When I started wearing the FitBit I was kind of happy that I was hitting between 2500 and 3000 steps a day. Considering what I was probably doing early (too scary to think about) I was positivly a walking demon.
Then I talked to my doctor. She wanted me to increase my steps by 500 a week until I hit 10,000 steps. Was she nuts? I mean, seriously, how do I fit that many steps into my day? I was busy. I had meals to eat, television shows to watch, reports to write, etc. I just didn't have the time to add 500 steps per week.
Or so I thought.
I discovered that walking from my house to the end of the "neighbourhood" and return (yes, I needed to get back to the house) was a 2K walk.
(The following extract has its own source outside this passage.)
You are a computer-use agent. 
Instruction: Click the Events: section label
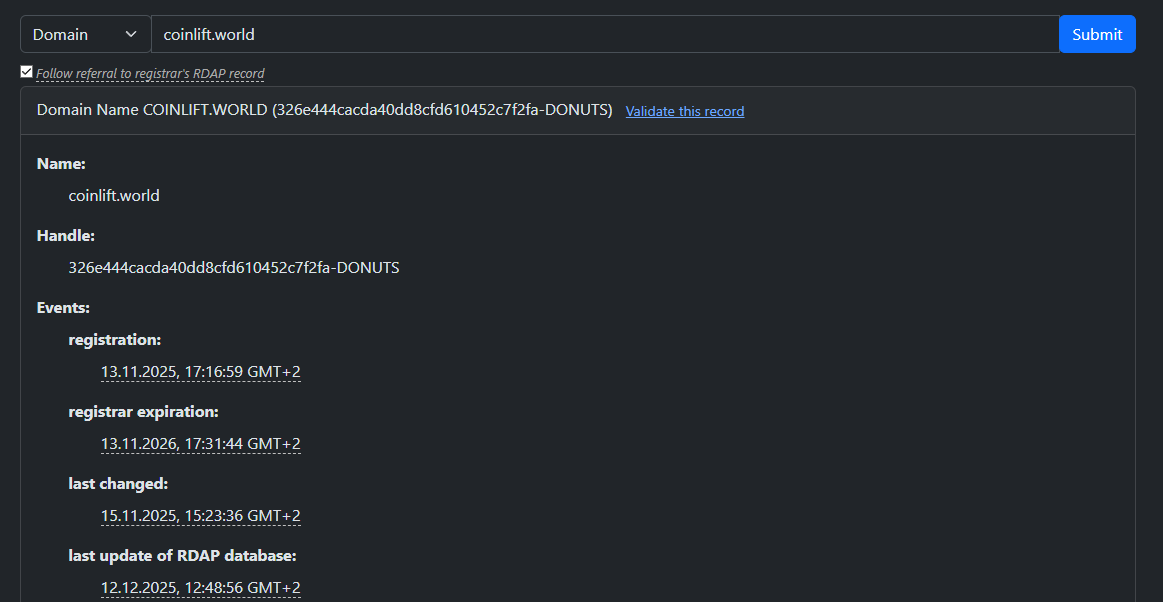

So I started walking. Considering that this was probably the longest trek that I had been on in years, surpassing the uninterrupted walking that I did at DisneyWorld. I did it. I was in pain. My shins hurt and I was panting like a dog in heat. It was not a pretty site. I did this a few times and hurt every time. I wasn't panting as much but I was successful. That was when I bought the new walking shoes. (See previous entry)
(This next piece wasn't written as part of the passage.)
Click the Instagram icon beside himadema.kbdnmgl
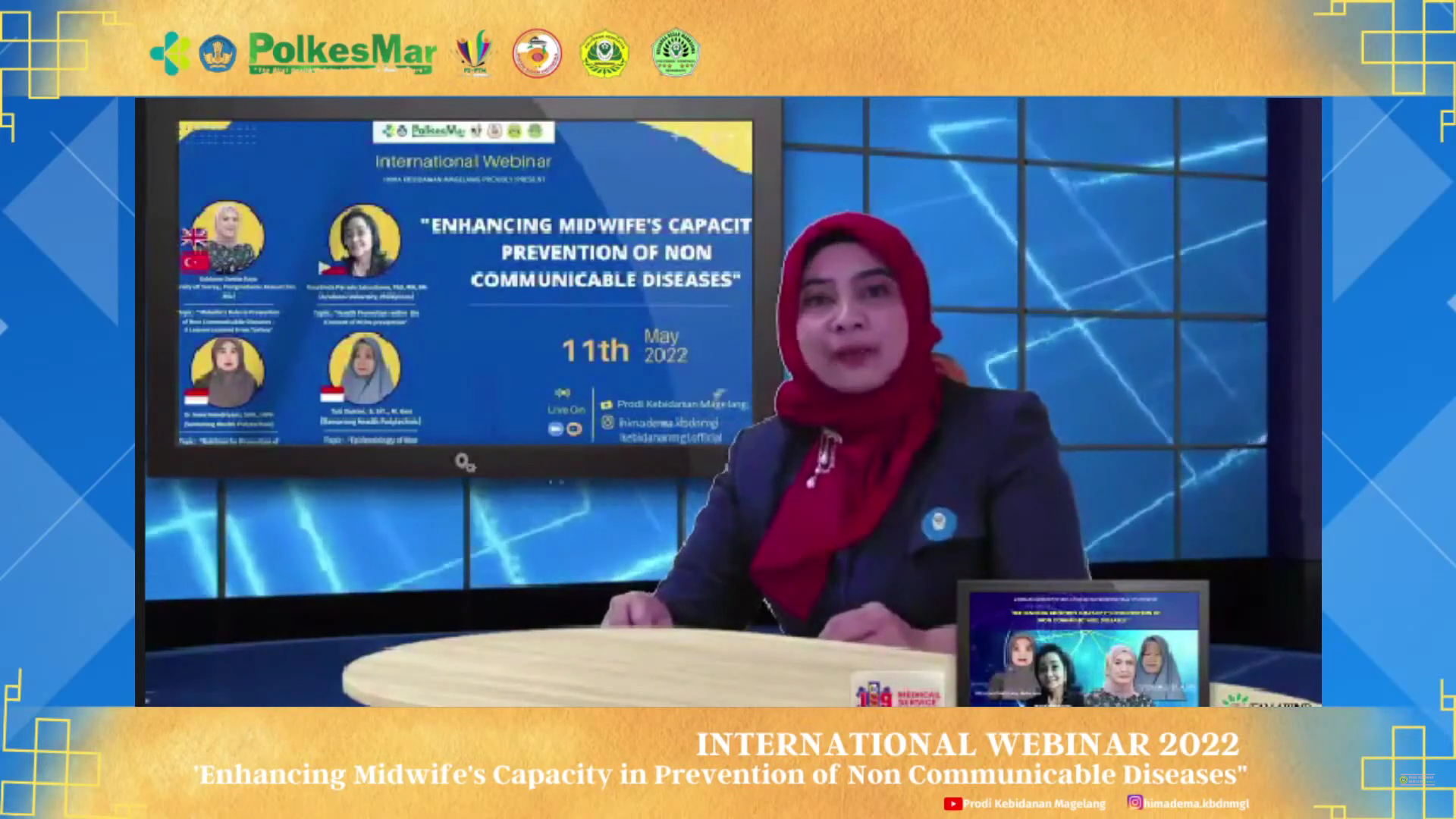[1134, 802]
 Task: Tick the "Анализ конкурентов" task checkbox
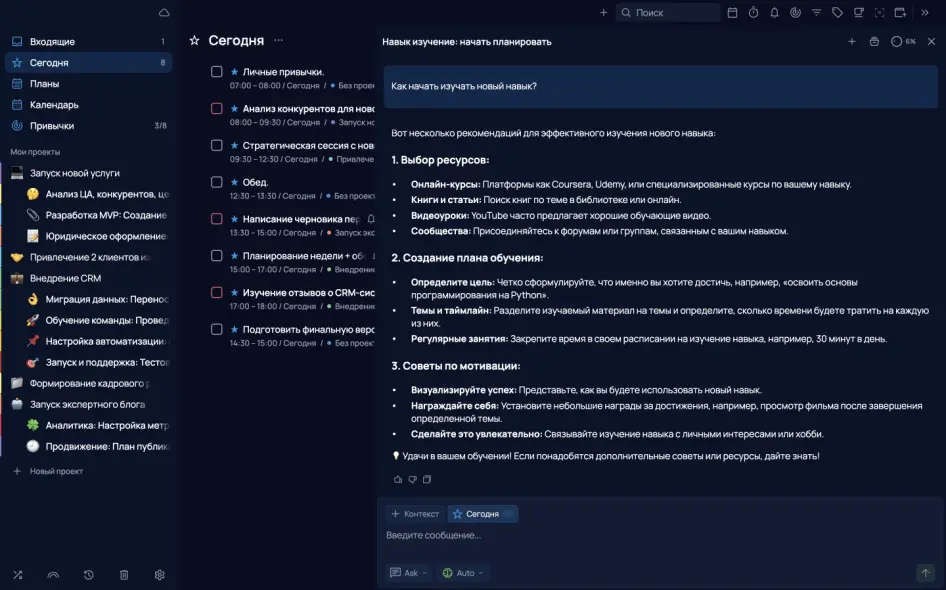point(216,108)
I've added the walking at work. I've changed my lunch pattern to walk to Grant Macewan at lunch time (2.2 K) and a 2K neighbourhood walk at night. My internal target was to do 7000 steps a day, an increase of 4000 steps per day in 4 weeks (1000 per week instead of 500). One day I was a little short. I was only at 2200 steps and it was late at night. I went to Plan B: the 3.5K neighbourhood walk.
5000 steps later and I felt pretty good. In fact, my min/km was actually lower than a normal 2K walk. I was enjoying this. I liked walking. Wow.
My average daily steps are now 8300 steps, up from 2750 only four short weeks ago. An average of 10,000 steps is not out of the realm of possibility within the next few weeks. I am stoked to hit it.